▶ [TASK TO CARRY OUT]: Rewrite the items below, changing "Viewport" to "Window size" wherever it occurs and leaving everything else the same.

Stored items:
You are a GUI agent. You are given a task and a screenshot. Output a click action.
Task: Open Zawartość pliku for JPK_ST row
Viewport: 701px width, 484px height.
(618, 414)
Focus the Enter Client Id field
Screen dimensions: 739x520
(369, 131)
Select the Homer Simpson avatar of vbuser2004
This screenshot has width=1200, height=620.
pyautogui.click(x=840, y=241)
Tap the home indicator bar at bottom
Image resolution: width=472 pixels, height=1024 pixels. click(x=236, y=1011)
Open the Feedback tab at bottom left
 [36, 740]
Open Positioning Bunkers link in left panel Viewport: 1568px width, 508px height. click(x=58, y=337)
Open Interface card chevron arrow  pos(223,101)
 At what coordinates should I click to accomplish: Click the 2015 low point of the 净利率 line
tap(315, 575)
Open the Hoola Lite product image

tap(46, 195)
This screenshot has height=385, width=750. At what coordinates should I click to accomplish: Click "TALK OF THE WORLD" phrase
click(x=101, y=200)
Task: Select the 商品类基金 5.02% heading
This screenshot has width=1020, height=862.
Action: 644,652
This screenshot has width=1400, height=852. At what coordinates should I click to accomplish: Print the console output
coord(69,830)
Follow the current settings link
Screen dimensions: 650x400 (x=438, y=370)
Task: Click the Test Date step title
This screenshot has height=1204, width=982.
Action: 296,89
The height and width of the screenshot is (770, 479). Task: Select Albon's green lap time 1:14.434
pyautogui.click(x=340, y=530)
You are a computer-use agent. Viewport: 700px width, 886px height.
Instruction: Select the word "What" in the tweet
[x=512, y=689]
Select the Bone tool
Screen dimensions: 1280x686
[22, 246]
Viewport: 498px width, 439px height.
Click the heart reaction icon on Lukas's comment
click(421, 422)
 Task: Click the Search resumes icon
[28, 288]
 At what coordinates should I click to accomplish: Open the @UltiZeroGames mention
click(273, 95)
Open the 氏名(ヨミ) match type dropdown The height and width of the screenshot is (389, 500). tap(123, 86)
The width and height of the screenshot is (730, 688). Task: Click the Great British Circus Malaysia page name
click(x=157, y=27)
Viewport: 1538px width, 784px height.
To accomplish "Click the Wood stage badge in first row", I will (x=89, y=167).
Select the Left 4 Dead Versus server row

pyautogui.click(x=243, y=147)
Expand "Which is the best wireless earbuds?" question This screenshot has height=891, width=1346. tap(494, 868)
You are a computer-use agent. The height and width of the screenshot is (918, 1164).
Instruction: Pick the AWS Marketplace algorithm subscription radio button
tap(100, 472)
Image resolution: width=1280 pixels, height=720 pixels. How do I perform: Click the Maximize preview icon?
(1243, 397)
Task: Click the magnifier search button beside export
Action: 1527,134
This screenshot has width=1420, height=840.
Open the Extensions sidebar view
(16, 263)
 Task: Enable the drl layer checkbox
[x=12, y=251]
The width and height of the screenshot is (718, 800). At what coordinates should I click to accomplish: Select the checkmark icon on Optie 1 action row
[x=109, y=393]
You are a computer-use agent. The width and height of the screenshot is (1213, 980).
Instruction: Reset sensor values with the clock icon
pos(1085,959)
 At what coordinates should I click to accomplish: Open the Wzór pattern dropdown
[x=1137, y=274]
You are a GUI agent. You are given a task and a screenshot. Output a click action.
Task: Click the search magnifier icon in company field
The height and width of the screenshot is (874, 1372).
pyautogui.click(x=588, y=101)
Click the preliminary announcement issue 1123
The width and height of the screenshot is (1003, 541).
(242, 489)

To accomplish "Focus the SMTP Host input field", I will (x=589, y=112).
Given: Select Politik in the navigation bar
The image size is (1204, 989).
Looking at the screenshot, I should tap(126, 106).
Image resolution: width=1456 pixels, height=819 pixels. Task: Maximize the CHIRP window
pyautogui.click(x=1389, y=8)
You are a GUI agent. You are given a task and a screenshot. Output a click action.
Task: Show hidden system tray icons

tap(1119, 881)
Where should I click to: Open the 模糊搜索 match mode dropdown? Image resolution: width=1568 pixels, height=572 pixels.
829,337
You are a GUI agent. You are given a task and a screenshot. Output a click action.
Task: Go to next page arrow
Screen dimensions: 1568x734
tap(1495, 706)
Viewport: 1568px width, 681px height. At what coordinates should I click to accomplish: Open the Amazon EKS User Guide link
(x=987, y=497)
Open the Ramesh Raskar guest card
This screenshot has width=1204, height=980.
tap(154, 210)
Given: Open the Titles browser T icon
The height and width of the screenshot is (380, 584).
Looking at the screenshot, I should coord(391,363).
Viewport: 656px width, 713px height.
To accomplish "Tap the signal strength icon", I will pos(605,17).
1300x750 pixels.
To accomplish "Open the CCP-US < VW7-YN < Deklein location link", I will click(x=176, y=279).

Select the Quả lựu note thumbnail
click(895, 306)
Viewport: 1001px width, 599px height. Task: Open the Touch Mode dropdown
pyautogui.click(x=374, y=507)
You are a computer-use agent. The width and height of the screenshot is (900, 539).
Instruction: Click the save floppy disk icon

▶ [ANSWER TO THE PROBLEM]:
You are a GUI agent. You are given a task and a screenshot. Output a click action.
Task: Open Zawartość pliku for JPK_ST row
Window size: 701px width, 484px height.
(618, 414)
Focus the Enter Client Id field
Screen dimensions: 739x520
(369, 131)
Select the Homer Simpson avatar of vbuser2004
This screenshot has width=1200, height=620.
pyautogui.click(x=840, y=241)
Tap the home indicator bar at bottom
Image resolution: width=472 pixels, height=1024 pixels. click(x=236, y=1011)
Open the Feedback tab at bottom left
 [36, 740]
Open Positioning Bunkers link in left panel Window size: 1568px width, 508px height. click(x=58, y=337)
Open Interface card chevron arrow  pos(223,101)
 At what coordinates should I click to accomplish: Click the 2015 low point of the 净利率 line
tap(315, 575)
Open the Hoola Lite product image

tap(46, 195)
This screenshot has height=385, width=750. At what coordinates should I click to accomplish: Click "TALK OF THE WORLD" phrase
click(x=101, y=200)
Task: Select the 商品类基金 5.02% heading
This screenshot has width=1020, height=862.
Action: 644,652
This screenshot has width=1400, height=852. At what coordinates should I click to accomplish: Print the console output
coord(69,830)
Follow the current settings link
Screen dimensions: 650x400 (x=438, y=370)
Task: Click the Test Date step title
This screenshot has height=1204, width=982.
Action: 296,89
The height and width of the screenshot is (770, 479). Task: Select Albon's green lap time 1:14.434
pyautogui.click(x=340, y=530)
You are a computer-use agent. Window size: 700px width, 886px height.
Instruction: Select the word "What" in the tweet
[x=512, y=689]
Select the Bone tool
Screen dimensions: 1280x686
[22, 246]
Window size: 498px width, 439px height.
Click the heart reaction icon on Lukas's comment
click(421, 422)
 Task: Click the Search resumes icon
[28, 288]
 At what coordinates should I click to accomplish: Open the @UltiZeroGames mention
click(273, 95)
Open the 氏名(ヨミ) match type dropdown The height and width of the screenshot is (389, 500). tap(123, 86)
The width and height of the screenshot is (730, 688). Task: Click the Great British Circus Malaysia page name
click(x=157, y=27)
Window size: 1538px width, 784px height.
To accomplish "Click the Wood stage badge in first row", I will (x=89, y=167).
Select the Left 4 Dead Versus server row

pyautogui.click(x=243, y=147)
Expand "Which is the best wireless earbuds?" question This screenshot has height=891, width=1346. tap(494, 868)
You are a computer-use agent. The height and width of the screenshot is (918, 1164).
Instruction: Pick the AWS Marketplace algorithm subscription radio button
tap(100, 472)
Image resolution: width=1280 pixels, height=720 pixels. How do I perform: Click the Maximize preview icon?
(1243, 397)
Task: Click the magnifier search button beside export
Action: 1527,134
This screenshot has width=1420, height=840.
Open the Extensions sidebar view
(16, 263)
 Task: Enable the drl layer checkbox
[x=12, y=251]
The width and height of the screenshot is (718, 800). At what coordinates should I click to accomplish: Select the checkmark icon on Optie 1 action row
[x=109, y=393]
You are a computer-use agent. The width and height of the screenshot is (1213, 980).
Instruction: Reset sensor values with the clock icon
pos(1085,959)
 At what coordinates should I click to accomplish: Open the Wzór pattern dropdown
[x=1137, y=274]
You are a GUI agent. You are given a task and a screenshot. Output a click action.
Task: Click the search magnifier icon in company field
The height and width of the screenshot is (874, 1372).
pyautogui.click(x=588, y=101)
Click the preliminary announcement issue 1123
The width and height of the screenshot is (1003, 541).
(242, 489)

To accomplish "Focus the SMTP Host input field", I will (x=589, y=112).
Given: Select Politik in the navigation bar
The image size is (1204, 989).
Looking at the screenshot, I should tap(126, 106).
Image resolution: width=1456 pixels, height=819 pixels. Task: Maximize the CHIRP window
pyautogui.click(x=1389, y=8)
You are a GUI agent. You are given a task and a screenshot. Output a click action.
Task: Show hidden system tray icons

tap(1119, 881)
Where should I click to: Open the 模糊搜索 match mode dropdown? Image resolution: width=1568 pixels, height=572 pixels.
829,337
You are a GUI agent. You are given a task and a screenshot. Output a click action.
Task: Go to next page arrow
Screen dimensions: 1568x734
tap(1495, 706)
Window size: 1568px width, 681px height. At what coordinates should I click to accomplish: Open the Amazon EKS User Guide link
(x=987, y=497)
Open the Ramesh Raskar guest card
This screenshot has width=1204, height=980.
tap(154, 210)
Given: Open the Titles browser T icon
The height and width of the screenshot is (380, 584).
Looking at the screenshot, I should coord(391,363).
Window size: 656px width, 713px height.
To accomplish "Tap the signal strength icon", I will pos(605,17).
1300x750 pixels.
To accomplish "Open the CCP-US < VW7-YN < Deklein location link", I will click(x=176, y=279).

Select the Quả lựu note thumbnail
click(895, 306)
Window size: 1001px width, 599px height. Task: Open the Touch Mode dropdown
pyautogui.click(x=374, y=507)
You are a computer-use agent. The width and height of the screenshot is (900, 539).
Instruction: Click the save floppy disk icon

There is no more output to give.